EXERCISE TASKS:
1) Translate this sentence from the Morgan Keegan article into Spanish: "Grant won and Morgan Keegan was ordered to pay $1.46 million."
2) According to the Morgan Keegan article, in what year did Grant file the separate $3 million arbitration case?
3) Reproduce the portion of the Morgan Keegan article between "The Regions spokesman" and "Los Angeles Lakers.", inclusive, substituting "Orlando Magic" for "Chicago Bulls".

EXCERPT TO READ:
The Regions spokesman declined to comment.
In a 17-year NBA career, Grant, 47, faced formidable foes including O‘Neal, and the two also spent some time as teammates. Grant won three titles with Chicago Bulls teams featuring Michael Jordan and one with O‘Neal on the Los Angeles Lakers.
Grant bought most of the troubled funds through his Morgan Keegan brokerage account in 2004. At the time, the brokerage owned the sports agency that represented Grant.
Morgan Keegan promoted the group of bond funds as safe, even though they had invested in risky mortgage-backed securities. The funds later lost as much as 80 percent as the subprime market imploded. Regulators alleged that a Morgan Keegan star fund manager at the time, James Kelsoe, deliberately inflated the value of the subprime securities. He ultimately agreed to pay $500,000 in penalties and be barred from the securities industry by the U.S. Securities and Exchange Commission.
Grant’s legal odyssey began in 2008, when he filed an arbitration claim against Morgan Keegan after positions he owned in some of those funds lost most of their value. Brokerages typically require investors to sign an agreement to arbitrate legal disputes when they open accounts.
Grant won and Morgan Keegan was ordered to pay $1.46 million. The brokerage immediately went to court to have the award thrown out. After losing the first round in the U.S. District Court for the Central District of California, Morgan Keegan appealed, leading to last week’s hearing before the U.S. Court of Appeals for the Ninth Circuit in Pasadena, Calif.
Grant’s case hints at Morgan Keegan’s legal strategy: using the courts in its effort to overturn arbitration awards to some former customers. Courts rarely overturn arbitration decisions, but Morgan Keegan has been successful in some instances.
The ex-NBA star’s lawyers said the company challenged their high-profile client’s award to deter other investor claims.
“They want people to know that even if you win, it could be four or five years before you get your money,” said Andrew Stoltmann, one of the lawyers representing Grant.
Morgan Keegan also is opposing a separate $3 million arbitration case Grant filed in 2010. In that case, Grant’s lawyers alleged the brokerage’s ongoing legal proceedings forced him to cash in his NBA pension. Morgan Keegan sued to stop the arbitration, saying the case belonged in court.
When a federal judge disagreed, Morgan Keegan appealed.
Judges have voiced skepticism about Morgan Keegan’s recent legal efforts. Last Tuesday, a federal judge chided the firm for requiring customers to resolve disputes via arbitration - and then asking courts to throw out unfavorable rulings.
“You want something that’s the equivalent of a court proceeding, but yet you want arbitration,” said Judge Harry Pregerson while questioning a lawyer for Morgan Keegan last Tuesday. Reuters reviewed a recording of the proceedings posted on the court’s website.
A three-judge panel also heard Grant’s second case in the Ninth Circuit last Tuesday. During that session, Morgan Keegan’s lawyer, Terry Weiss of Greenberg Traurig LLP, argued that Morgan Keegan’s mandatory arbitration clause did not apply because the case was not an “account-related dispute.”

[Collected data entries]
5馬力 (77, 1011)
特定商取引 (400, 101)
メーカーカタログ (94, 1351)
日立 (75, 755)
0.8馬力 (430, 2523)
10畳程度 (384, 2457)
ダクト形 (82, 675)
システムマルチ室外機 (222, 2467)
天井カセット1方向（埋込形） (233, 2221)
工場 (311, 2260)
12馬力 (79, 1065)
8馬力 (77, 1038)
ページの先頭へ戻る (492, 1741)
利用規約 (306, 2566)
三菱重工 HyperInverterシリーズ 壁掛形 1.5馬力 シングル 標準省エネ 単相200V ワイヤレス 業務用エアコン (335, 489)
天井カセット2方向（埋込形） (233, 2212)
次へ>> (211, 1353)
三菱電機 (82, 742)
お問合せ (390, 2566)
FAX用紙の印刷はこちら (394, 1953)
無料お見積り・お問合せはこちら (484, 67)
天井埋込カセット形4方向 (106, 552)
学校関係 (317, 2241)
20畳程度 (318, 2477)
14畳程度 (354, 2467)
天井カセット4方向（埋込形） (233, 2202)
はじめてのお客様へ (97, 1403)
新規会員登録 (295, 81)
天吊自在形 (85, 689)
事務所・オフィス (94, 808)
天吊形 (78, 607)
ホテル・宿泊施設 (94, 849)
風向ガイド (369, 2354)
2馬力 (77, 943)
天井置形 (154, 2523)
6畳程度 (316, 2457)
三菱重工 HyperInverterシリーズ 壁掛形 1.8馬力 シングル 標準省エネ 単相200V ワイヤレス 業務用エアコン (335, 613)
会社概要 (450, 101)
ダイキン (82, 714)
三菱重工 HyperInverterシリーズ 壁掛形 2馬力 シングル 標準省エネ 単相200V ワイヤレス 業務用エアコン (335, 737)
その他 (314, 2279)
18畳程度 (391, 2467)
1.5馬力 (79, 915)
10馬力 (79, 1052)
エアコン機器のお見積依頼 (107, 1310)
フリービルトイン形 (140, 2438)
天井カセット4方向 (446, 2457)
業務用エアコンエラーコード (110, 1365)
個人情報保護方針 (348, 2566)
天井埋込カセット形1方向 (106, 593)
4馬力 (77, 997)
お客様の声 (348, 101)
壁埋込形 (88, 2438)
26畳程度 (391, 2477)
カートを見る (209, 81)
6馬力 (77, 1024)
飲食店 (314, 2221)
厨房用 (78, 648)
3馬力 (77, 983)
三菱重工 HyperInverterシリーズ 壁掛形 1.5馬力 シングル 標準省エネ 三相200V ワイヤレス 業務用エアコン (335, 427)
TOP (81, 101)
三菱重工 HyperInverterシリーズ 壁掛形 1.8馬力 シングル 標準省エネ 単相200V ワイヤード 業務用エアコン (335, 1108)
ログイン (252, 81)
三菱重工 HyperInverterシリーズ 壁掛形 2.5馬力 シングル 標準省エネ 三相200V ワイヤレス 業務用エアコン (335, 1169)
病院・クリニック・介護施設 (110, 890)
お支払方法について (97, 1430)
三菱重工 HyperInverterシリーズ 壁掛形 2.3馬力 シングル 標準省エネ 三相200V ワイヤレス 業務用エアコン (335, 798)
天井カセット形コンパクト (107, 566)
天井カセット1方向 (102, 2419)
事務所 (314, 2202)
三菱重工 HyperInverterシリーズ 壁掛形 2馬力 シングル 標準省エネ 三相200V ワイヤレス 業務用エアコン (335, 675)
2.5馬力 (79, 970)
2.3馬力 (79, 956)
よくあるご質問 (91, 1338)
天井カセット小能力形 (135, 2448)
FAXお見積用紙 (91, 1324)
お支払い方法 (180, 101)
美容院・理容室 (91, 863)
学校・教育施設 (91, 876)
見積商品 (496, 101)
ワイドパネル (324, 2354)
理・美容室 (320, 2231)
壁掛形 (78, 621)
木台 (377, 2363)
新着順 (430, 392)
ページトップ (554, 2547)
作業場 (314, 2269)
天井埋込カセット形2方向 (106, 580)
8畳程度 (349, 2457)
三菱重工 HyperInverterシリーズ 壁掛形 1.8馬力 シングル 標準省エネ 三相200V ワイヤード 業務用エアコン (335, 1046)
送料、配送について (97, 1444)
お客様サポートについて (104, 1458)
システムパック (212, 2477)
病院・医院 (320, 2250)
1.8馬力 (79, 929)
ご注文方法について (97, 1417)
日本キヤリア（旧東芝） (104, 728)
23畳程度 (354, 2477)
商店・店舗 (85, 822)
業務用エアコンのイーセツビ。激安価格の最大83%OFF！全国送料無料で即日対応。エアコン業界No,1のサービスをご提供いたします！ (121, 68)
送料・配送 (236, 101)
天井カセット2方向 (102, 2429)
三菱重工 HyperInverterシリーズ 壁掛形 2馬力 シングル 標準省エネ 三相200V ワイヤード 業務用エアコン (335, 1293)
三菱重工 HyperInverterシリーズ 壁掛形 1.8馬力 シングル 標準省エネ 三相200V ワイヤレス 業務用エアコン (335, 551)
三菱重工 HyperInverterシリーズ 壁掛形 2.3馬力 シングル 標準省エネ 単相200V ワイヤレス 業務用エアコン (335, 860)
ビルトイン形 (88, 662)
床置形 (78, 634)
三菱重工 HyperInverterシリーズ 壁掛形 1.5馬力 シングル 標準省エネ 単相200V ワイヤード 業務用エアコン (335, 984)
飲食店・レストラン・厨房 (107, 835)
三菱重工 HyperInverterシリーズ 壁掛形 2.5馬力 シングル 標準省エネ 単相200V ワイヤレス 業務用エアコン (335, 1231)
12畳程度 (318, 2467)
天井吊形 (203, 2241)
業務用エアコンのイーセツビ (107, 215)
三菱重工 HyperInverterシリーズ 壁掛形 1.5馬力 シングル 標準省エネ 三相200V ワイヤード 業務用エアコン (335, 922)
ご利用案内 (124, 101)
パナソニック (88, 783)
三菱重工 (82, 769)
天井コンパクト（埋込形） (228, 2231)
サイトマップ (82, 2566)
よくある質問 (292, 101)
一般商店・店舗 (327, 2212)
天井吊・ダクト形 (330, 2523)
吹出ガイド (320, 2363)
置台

EXERCISE SOLUTIONS:
1) Grant ganó y se ordenó a Morgan Keegan pagar 1,46 millones de dólares.

2) In 2010.

3)
The Regions spokesman declined to comment.
In a 17-year NBA career, Grant, 47, faced formidable foes including O‘Neal, and the two also spent some time as teammates. Grant won three titles with Orlando Magic teams featuring Michael Jordan and one with O‘Neal on the Los Angeles Lakers.